The kinetic schemes from various laboratories differ in some of the details but the kinetic pathway can account for the processive motion of kinesin. The main problem is the one that held up the myosin field for so long, that of identifying a change in structure with a step in the cycle. Myosin undergoes a large structural change in the absence of actin. Thus, the crystallographic evidence on myosin alone allows us to visualize the structure of two different nucleotide states that are intermediates of the cycle that correspond to two positions of a long lever arm. In the kinesin case only one structure, kinesin.ADP, is known (although it may exist in two conformations), and there are no large conformational changes. Possibly the change in structure that gives rise to a movement step may only occur in association with the microtubule. An interesting model based on structural and kinetic data is that the neck linker region of a kinesin–microtubule complex undergoes a disorder to order transition induced by ATP, which allows the second head to bind to the next tubulin site on the microtubule (Rice et al., 1999). However, much work remains to be done to test this model and other models of the movement step.

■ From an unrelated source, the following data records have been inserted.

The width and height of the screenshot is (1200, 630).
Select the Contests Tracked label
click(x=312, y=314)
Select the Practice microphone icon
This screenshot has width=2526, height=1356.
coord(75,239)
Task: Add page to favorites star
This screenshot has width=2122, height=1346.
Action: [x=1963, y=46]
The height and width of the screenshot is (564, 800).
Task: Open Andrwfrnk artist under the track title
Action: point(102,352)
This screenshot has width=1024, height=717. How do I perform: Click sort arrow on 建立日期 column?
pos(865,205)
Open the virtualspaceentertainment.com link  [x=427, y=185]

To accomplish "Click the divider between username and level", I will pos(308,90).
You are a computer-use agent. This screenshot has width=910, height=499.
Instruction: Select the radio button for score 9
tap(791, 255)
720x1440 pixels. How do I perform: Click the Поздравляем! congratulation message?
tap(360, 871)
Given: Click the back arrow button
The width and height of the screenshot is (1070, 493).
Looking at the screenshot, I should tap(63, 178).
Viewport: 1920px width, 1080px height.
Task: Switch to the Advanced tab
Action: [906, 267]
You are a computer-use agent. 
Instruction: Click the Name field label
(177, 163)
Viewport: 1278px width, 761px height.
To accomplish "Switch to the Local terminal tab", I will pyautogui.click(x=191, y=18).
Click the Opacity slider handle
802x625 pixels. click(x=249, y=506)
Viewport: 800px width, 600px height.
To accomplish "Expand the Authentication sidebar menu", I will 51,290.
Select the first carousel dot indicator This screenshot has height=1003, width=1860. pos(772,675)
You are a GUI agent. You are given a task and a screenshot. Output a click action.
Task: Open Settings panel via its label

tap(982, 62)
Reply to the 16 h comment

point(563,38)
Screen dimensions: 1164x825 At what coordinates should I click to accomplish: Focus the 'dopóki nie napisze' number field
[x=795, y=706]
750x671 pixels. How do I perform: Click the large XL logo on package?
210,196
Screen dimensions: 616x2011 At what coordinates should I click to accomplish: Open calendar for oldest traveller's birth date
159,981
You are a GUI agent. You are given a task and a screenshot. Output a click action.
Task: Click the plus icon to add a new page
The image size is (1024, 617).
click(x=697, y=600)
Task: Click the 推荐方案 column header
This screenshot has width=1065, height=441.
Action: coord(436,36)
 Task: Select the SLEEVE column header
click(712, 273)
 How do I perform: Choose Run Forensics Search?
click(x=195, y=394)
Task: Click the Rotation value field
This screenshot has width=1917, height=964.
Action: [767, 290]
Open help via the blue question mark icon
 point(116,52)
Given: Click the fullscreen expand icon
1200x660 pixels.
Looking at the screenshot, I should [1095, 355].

I have had the pleasure of observing and participating in the development of ideas in the field of cell movement. When I began my graduate work, our concepts were primitive and mostly incorrect, based as they were on analogies to nonbiological systems and the folding of protein chains. By concentrating on simple in vitro systems, actomyosin and microtubule-kinesin and also on the polymerization of actin and tubulin, the field has arrived at an understanding of the basic mechanisms for generating force and movement by means of conformational machines driven by the hydrolysis of ATP or GTP.

Wilson's statement still holds true that the differences between the cell and our artificial machines, actomyosin and microtubule-kinesin, “remain too vast … to be bridged by our present knowledge.” I never expected that the cell would need 15 different myosins and a still uncounted number of kinesins. Although we do have a reasonable understanding of the function of the moving parts, the challenge of the future is to understand how the parts work together in the cell. Some notable progress has already been made in understanding how actin filaments and microtubules form and break down in the cell and how these processes can lead to organelle and cell movement.

It is 45 years since I first watched mitosis in the newt cell and I continue to be amazed by what Wilson called “this spectacular feat”, which we are still a long way from understanding.